The effect of negative interest rates in Japan and Europe, China’s devaluation of the yuan, and the sluggish pace of rate hikes in the U.S. all played a key roles in the in the first-quarter gold surge. As the report stresses:
“The swirling uncertainty created by this mix of factors undermined confidence in traditional asset classes.Turbulence hit stock markets around the world. The impact of NIRP [negative interest rate policy] in particular significantly reduced the appeal of sovereign bonds as a stable, low-risk asset.”
One thing’s clear: As a private investor looking to protect your nest egg from the ravages of an uncertain economy, one that’s freaking out even the most jaded professional and institutional investors, you’ll have plenty of company if you invest in physical gold.

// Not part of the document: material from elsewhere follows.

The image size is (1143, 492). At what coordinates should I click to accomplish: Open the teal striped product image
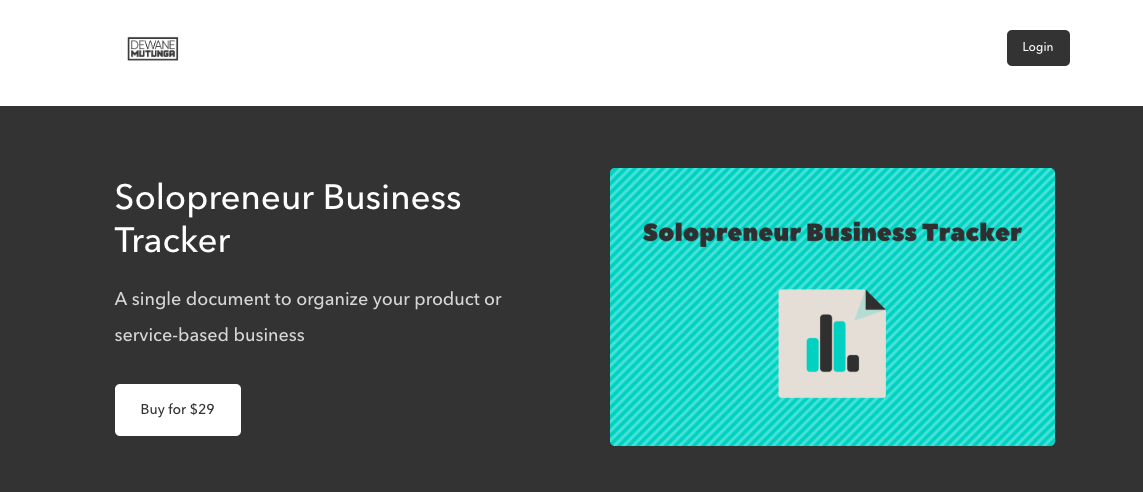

You may take your cue from the World Gold Council report; or the fact that last Friday’s ugly jobs report caused the price of gold to catapult thirty-seven dollars in one day; or from Janet Yellen’s never-ending game of chicken with interest rates. But you can’t argue the piling-on of risk factors aimed right at your portfolio, and your retirement.
You can’t be certain you’ll never have an auto accident, so you buy auto insurance. Similarly, you can’t be certain about the world economy, or our own. The list of things over which you don’t have control is dauntingly high. But there is one thing you do control, and that’s how much of your retirement you trust to markets and strangers, and how much you personally command.